I have tried to tackle this with XSLT 2.0 and for-each-group
but I had difficulties finding a grouping expression, I always needed/wanted to compute the string-length for the following element and I don't know of a way in XSLT 2.0 to do that.
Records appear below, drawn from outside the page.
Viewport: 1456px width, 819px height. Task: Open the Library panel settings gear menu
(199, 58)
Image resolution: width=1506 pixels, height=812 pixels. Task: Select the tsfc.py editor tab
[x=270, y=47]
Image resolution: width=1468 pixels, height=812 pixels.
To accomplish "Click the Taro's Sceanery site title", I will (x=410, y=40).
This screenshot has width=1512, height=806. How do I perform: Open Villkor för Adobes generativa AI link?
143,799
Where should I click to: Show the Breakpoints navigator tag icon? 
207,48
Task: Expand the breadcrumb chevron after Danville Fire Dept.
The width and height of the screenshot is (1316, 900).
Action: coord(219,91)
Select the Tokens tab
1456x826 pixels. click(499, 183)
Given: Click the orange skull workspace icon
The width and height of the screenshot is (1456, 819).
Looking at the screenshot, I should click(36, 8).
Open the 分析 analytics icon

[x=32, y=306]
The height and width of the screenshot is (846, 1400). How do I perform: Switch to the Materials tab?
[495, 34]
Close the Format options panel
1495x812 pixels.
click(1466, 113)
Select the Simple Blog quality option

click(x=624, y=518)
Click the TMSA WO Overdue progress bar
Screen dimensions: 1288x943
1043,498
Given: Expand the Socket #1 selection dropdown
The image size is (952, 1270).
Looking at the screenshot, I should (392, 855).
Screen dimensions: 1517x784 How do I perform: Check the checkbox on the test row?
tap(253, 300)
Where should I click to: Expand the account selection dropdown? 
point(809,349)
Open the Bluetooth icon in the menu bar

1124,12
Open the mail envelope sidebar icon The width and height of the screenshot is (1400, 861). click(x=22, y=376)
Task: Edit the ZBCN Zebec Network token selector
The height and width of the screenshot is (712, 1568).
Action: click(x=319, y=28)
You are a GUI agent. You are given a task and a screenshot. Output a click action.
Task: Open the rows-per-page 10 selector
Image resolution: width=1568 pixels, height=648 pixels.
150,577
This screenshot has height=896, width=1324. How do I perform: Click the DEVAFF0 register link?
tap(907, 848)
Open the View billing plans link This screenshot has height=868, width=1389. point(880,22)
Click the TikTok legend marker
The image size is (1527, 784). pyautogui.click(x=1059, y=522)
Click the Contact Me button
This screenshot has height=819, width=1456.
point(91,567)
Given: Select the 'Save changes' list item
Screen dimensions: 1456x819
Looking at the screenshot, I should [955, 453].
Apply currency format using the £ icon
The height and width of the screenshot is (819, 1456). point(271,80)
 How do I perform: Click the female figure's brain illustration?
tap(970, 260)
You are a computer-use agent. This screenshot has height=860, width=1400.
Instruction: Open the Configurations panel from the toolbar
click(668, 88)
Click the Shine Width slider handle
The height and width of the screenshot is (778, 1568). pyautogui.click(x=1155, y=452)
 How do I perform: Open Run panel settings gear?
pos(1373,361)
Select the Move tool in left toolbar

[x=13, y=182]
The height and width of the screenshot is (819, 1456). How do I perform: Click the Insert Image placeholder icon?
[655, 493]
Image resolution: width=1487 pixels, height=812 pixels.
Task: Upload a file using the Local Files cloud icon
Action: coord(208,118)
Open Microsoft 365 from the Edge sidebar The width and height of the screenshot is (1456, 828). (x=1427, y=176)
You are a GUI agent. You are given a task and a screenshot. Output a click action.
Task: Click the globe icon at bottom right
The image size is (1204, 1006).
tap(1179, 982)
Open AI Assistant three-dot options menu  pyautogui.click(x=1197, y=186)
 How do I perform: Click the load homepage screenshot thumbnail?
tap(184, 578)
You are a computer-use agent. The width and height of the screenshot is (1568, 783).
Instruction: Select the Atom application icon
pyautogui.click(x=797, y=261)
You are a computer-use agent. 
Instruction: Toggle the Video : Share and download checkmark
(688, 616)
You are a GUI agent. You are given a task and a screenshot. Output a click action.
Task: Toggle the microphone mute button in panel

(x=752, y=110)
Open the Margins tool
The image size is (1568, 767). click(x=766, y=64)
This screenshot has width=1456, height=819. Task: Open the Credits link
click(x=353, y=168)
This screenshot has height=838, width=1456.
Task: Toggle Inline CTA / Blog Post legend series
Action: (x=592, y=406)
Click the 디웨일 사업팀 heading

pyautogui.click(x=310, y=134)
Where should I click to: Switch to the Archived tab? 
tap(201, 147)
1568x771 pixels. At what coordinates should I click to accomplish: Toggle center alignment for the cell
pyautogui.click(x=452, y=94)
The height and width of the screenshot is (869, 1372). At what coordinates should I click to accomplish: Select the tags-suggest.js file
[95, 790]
So I looked at other options and XQuery 3.0 with its window
feature allows that.
Using Saxon 9.5 PE and the XQuery
xquery version "3.0";
declare variable $size as xs:integer external := 200;
declare function local:pair($element) {
($element, $element/following-sibling::*[1])
};
let $start-elements := //title-en | //p-en | //li-en
let $elements := $start-elements | //title-es | //p-es | //li-es
for tumbling window $table in $start-elements
start $start when true()
end $end next $enext when
sum(
(local:pair($start)/string-length(),
$elements[$start << .
and . << $enext]/string-length(),
local:pair($enext)/string-length())) gt $size
return <table>
{ for $el in $table
return <tr>
{
for $pair in local:pair($el)
return <td class="{local-name($pair/..)}">{$pair}</td>
}
</tr>
}
</table>
with your sample input I get the result
<?xml version="1.0" encoding="UTF-8"?>
<table>
<tr>
<td class="title">
<title-en>Document title in english</title-en>
</td>
<td class="title">
<title-es>Título del documento en español</title-es>
</td>
</tr>
<tr>
<td class="title">
<title-en>Section 1 title in english</title-en>
</td>
<td class="title">
<title-es>Título de la sección 1 en español</title-es>
</td>
</tr>
<tr>
<td class="p">
<p-en>Some text 1,<br/>more text</p-en>
</td>
<td class="p">
<p-es>Texto 1,<br/>más texto</p-es>
</td>
</tr>
</table>
<table>
<tr>
<td class="li">
<li-en>List text 1. See section <a href="2">2</a>
</li-en>
</td>
<td class="li">
<li-es>Texto de lista 1. Ver sección <a href="2">2</a>
</li-es>
</td>
</tr>
<tr>
<td class="li">
<li-en>List text 2</li-en>
</td>
<td class="li">
<li-es>Texto de lista 2</li-es>
</td>
</tr>
<tr>
<td class="li">
<li-en>List text 3</li-en>
</td>
<td class="li">
<li-es>Texto de lista 3</li-es>
</td>
</tr>
<tr>
<td class="p">
<p-en>Some text 2.</p-en>
</td>
<td class="p">
<p-es>Texto 2.</p-es>
</td>
</tr>
<tr>
<td class="p">
<p-en>Some text 3.</p-en>
</td>
<td class="p">
<p-es>Texto 3.</p-es>
</td>
</tr>
</table>
<table>
<tr>
<td class="title">
<title-en>Section 2 title in english</title-en>
</td>
<td class="title">
<title-es>Título de la sección 2 en español</title-es>
</td>
</tr>
<tr>
<td class="p">
<p-en>Some text 4. <b>Bold text</b>
</p-en>
</td>
<td class="p">
<p-es>Texto 4. <b>Texto en negrita</b>
</p-es>
</td>
</tr>
<tr>
<td class="p">
<p-en>Some text 5.</p-en>
</td>
<td class="p">
<p-es>Texto 5.</p-es>
</td>
</tr>
</table>
which I think has the structure you want. There is fine-tuning left to get the right class
attributes for instance but let us first know whether XQuery 3.0 like provided by Saxon PE or EE or other XQuery engines is an option for you.